CHALLENGES:
A – In the article on the year 496 BC, what name was the year known by at the time?
B – Extend the article on the year 496 BC, picking up after its final sentence.

READING PASSAGE:
****************

496 BC in various calendars
- Gregorian calendar: 496 BC CDXCVI BC
- Ab urbe condita: 258
- Ancient Egypt era: XXVII dynasty, 30
- - Pharaoh: Darius I of Persia, 26
- Ancient Greek Olympiad (summer): 71st Olympiad (victor)¹
- Assyrian calendar: 4255
- Balinese saka calendar: N/A
- Bengali calendar: −1089 – −1088
- Berber calendar: 455
- Buddhist calendar: 49
- Burmese calendar: −1133
- Byzantine calendar: 5013–5014
- Chinese calendar: 甲辰年 (Wood Dragon) 2202 or 1995 — to — 乙巳年 (Wood Snake) 2203 or 1996
- Coptic calendar: −779 – −778
- Discordian calendar: 671
- Ethiopian calendar: −503 – −502
- Hebrew calendar: 3265–3266
- - Vikram Samvat: −439 – −438
- - Shaka Samvat: N/A
- - Kali Yuga: 2605–2606
- Holocene calendar: 9505
- Iranian calendar: 1117 BP – 1116 BP
- Islamic calendar: 1151 BH – 1150 BH
- Javanese calendar: N/A
- Julian calendar: N/A
- Korean calendar: 1838
- Minguo calendar: 2407 before ROC 民前2407年
- Nanakshahi calendar: −1963
- Thai solar calendar: 47–48
- Tibetan calendar: ཤིང་ཕོ་འབྲུག་ལོ་ (male Wood-Dragon) −369 or −750 or −1522 — to — ཤིང་མོ་སྦྲུལ་ལོ་ (female Wood-Snake) −368 or −749 or −1521

= 496 BC =

Year 496 BC was a year of the pre-Julian Roman calendar. At the time, it was known as the Year of the Consulship of Albus and Tricostus (or, less frequently, year 258 Ab urbe condita). The denomination 496 BC for this year has been used since the early medieval period, when the Anno Domini calendar era became the prevalent method in Europe for naming years.

== Events ==

=== By place ===

==== Greece ====
- Hipparchos, son of Charmos (a relative of the 6th century BC tyrant Peisistratus), wins the archonship of Athens as leader of the peace party which argues that resistance against the Persians is useless.

****************

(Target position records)
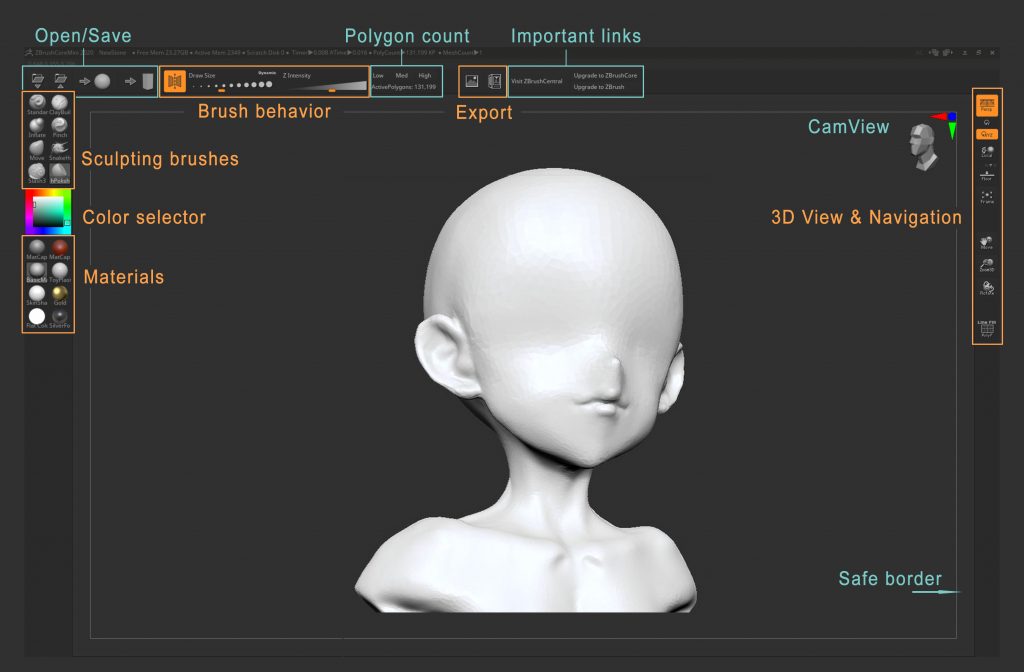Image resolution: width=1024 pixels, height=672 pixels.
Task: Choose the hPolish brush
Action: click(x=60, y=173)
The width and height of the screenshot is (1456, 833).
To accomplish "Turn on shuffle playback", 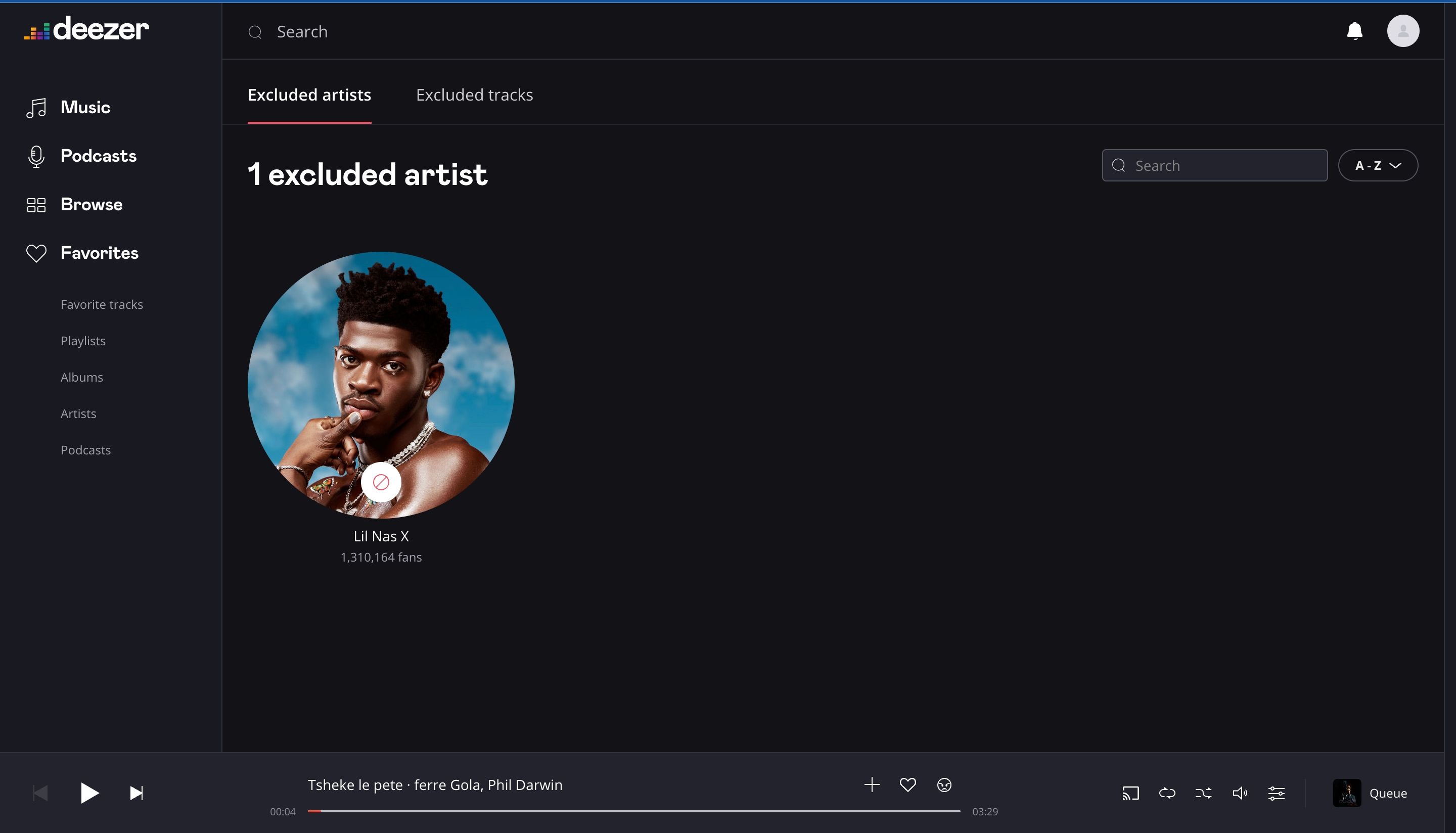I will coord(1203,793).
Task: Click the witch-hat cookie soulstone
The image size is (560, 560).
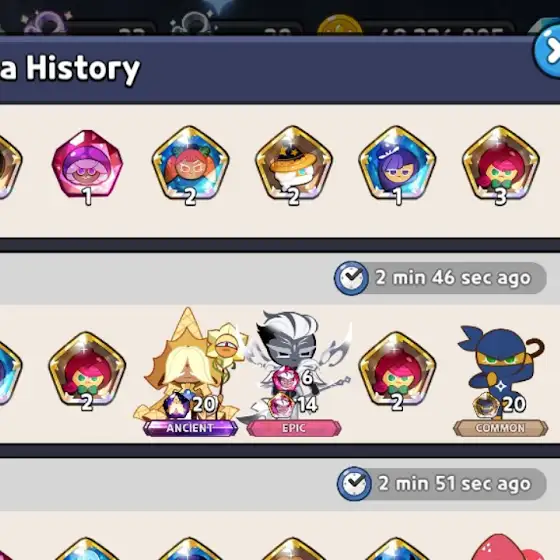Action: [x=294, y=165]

****************

THE REPLIES:
A – It was known as the Year of the Consulship of Albus and Tricostus.

B –
- Tisicrates of Kroton wins the stadion race at the 71st Olympic Games.

==== Roman Republic ====
- The former Etruscan King of Rome, Tarquinius Superbus, who had been exiled by the Romans in 509 BC, and his ally Octavius Mamilius, of Tusculum, together with the Latins are defeated by the Roman Republic army in the Battle of Lake Regillus, near Frascati. The outcome of this battle establishes Roman supremacy over the Latins.

==== China ====
- King Goujian of Yue defeats and mortally injures King Helü of Wu

== Births ==
- Sophocles, Athenian dramatist and statesman (d. 406 BC)

== Deaths ==
- Sun Tzu, military philosopher and author of The Art of War (most likely a colloquial date) (b. 544 BC)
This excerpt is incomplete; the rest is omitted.